→ Task objective
Would you write out the records below exactly as given?

Recorded data:

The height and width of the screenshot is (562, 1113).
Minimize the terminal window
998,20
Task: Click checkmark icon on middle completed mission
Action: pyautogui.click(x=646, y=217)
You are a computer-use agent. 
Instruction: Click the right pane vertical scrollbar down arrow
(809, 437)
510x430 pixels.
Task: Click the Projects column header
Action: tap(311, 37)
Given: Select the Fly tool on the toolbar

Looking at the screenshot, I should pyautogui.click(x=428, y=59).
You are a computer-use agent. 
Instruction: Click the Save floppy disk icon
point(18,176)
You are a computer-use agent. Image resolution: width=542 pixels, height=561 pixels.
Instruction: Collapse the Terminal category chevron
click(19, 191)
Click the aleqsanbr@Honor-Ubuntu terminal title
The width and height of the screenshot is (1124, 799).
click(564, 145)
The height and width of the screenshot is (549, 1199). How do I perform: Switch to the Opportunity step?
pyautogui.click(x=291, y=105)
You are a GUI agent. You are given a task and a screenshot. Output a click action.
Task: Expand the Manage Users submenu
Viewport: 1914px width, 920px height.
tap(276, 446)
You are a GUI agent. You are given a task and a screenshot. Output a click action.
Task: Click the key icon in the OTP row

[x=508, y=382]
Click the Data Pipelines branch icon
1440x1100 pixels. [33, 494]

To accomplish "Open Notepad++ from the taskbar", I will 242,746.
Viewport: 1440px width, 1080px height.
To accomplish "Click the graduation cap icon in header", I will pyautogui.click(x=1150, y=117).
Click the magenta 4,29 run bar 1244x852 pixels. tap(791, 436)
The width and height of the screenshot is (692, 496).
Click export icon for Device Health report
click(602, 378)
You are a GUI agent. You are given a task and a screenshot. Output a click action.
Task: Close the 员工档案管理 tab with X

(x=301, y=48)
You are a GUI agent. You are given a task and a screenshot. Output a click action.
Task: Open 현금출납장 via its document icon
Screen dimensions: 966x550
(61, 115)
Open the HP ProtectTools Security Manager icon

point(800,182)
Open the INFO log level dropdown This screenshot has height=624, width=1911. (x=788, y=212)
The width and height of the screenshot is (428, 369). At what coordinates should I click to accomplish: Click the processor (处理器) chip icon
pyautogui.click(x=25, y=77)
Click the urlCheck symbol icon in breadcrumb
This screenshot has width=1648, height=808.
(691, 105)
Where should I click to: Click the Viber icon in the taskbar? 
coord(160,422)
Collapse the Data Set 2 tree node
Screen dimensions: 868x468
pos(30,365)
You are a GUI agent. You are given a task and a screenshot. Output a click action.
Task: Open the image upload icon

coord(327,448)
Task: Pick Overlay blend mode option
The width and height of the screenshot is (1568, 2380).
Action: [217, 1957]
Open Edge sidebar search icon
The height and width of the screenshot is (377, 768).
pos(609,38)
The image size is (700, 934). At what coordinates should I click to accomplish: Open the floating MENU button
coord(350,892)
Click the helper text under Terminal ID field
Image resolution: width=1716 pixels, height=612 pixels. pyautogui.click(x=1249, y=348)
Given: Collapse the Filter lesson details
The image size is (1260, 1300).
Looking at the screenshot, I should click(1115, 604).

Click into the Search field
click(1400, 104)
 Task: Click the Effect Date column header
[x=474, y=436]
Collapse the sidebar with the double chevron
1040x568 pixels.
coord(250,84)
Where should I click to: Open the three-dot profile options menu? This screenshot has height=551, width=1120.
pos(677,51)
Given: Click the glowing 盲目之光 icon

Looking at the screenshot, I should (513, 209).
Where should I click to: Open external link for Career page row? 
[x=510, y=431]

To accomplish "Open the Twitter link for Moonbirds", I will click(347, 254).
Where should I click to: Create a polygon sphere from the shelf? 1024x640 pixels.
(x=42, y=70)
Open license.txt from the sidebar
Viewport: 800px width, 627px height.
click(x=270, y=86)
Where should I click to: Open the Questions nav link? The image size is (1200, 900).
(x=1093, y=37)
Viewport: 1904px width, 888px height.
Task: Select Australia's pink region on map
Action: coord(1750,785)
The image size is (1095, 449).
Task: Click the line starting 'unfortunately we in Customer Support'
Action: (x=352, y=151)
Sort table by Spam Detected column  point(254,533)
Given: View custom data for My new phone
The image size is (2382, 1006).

→ Exercise response
The height and width of the screenshot is (562, 1113).
Minimize the terminal window
998,20
Task: Click checkmark icon on middle completed mission
Action: pyautogui.click(x=646, y=217)
You are a computer-use agent. 
Instruction: Click the right pane vertical scrollbar down arrow
(809, 437)
510x430 pixels.
Task: Click the Projects column header
Action: tap(311, 37)
Given: Select the Fly tool on the toolbar

Looking at the screenshot, I should pyautogui.click(x=428, y=59).
You are a computer-use agent. 
Instruction: Click the Save floppy disk icon
point(18,176)
You are a computer-use agent. Image resolution: width=542 pixels, height=561 pixels.
Instruction: Collapse the Terminal category chevron
click(19, 191)
Click the aleqsanbr@Honor-Ubuntu terminal title
The width and height of the screenshot is (1124, 799).
click(564, 145)
The height and width of the screenshot is (549, 1199). How do I perform: Switch to the Opportunity step?
pyautogui.click(x=291, y=105)
You are a GUI agent. You are given a task and a screenshot. Output a click action.
Task: Expand the Manage Users submenu
Viewport: 1914px width, 920px height.
tap(276, 446)
You are a GUI agent. You are given a task and a screenshot. Output a click action.
Task: Click the key icon in the OTP row

[x=508, y=382]
Click the Data Pipelines branch icon
1440x1100 pixels. [33, 494]

To accomplish "Open Notepad++ from the taskbar", I will 242,746.
Viewport: 1440px width, 1080px height.
To accomplish "Click the graduation cap icon in header", I will pyautogui.click(x=1150, y=117).
Click the magenta 4,29 run bar 1244x852 pixels. tap(791, 436)
The width and height of the screenshot is (692, 496).
Click export icon for Device Health report
click(602, 378)
You are a GUI agent. You are given a task and a screenshot. Output a click action.
Task: Close the 员工档案管理 tab with X

(x=301, y=48)
You are a GUI agent. You are given a task and a screenshot. Output a click action.
Task: Open 현금출납장 via its document icon
Screen dimensions: 966x550
(61, 115)
Open the HP ProtectTools Security Manager icon

point(800,182)
Open the INFO log level dropdown This screenshot has height=624, width=1911. (x=788, y=212)
The width and height of the screenshot is (428, 369). At what coordinates should I click to accomplish: Click the processor (处理器) chip icon
pyautogui.click(x=25, y=77)
Click the urlCheck symbol icon in breadcrumb
This screenshot has width=1648, height=808.
(691, 105)
Where should I click to: Click the Viber icon in the taskbar? 
coord(160,422)
Collapse the Data Set 2 tree node
Screen dimensions: 868x468
pos(30,365)
You are a GUI agent. You are given a task and a screenshot. Output a click action.
Task: Open the image upload icon

coord(327,448)
Task: Pick Overlay blend mode option
The width and height of the screenshot is (1568, 2380).
Action: [217, 1957]
Open Edge sidebar search icon
The height and width of the screenshot is (377, 768).
pos(609,38)
The image size is (700, 934). At what coordinates should I click to accomplish: Open the floating MENU button
coord(350,892)
Click the helper text under Terminal ID field
Image resolution: width=1716 pixels, height=612 pixels. pyautogui.click(x=1249, y=348)
Given: Collapse the Filter lesson details
The image size is (1260, 1300).
Looking at the screenshot, I should click(1115, 604).

Click into the Search field
click(1400, 104)
 Task: Click the Effect Date column header
[x=474, y=436]
Collapse the sidebar with the double chevron
1040x568 pixels.
coord(250,84)
Where should I click to: Open the three-dot profile options menu? This screenshot has height=551, width=1120.
pos(677,51)
Given: Click the glowing 盲目之光 icon

Looking at the screenshot, I should (513, 209).
Where should I click to: Open external link for Career page row? 
[x=510, y=431]

To accomplish "Open the Twitter link for Moonbirds", I will click(347, 254).
Where should I click to: Create a polygon sphere from the shelf? 1024x640 pixels.
(x=42, y=70)
Open license.txt from the sidebar
Viewport: 800px width, 627px height.
click(x=270, y=86)
Where should I click to: Open the Questions nav link? The image size is (1200, 900).
(x=1093, y=37)
Viewport: 1904px width, 888px height.
Task: Select Australia's pink region on map
Action: coord(1750,785)
The image size is (1095, 449).
Task: Click the line starting 'unfortunately we in Customer Support'
Action: (x=352, y=151)
Sort table by Spam Detected column  point(254,533)
Given: View custom data for My new phone
The image size is (2382, 1006).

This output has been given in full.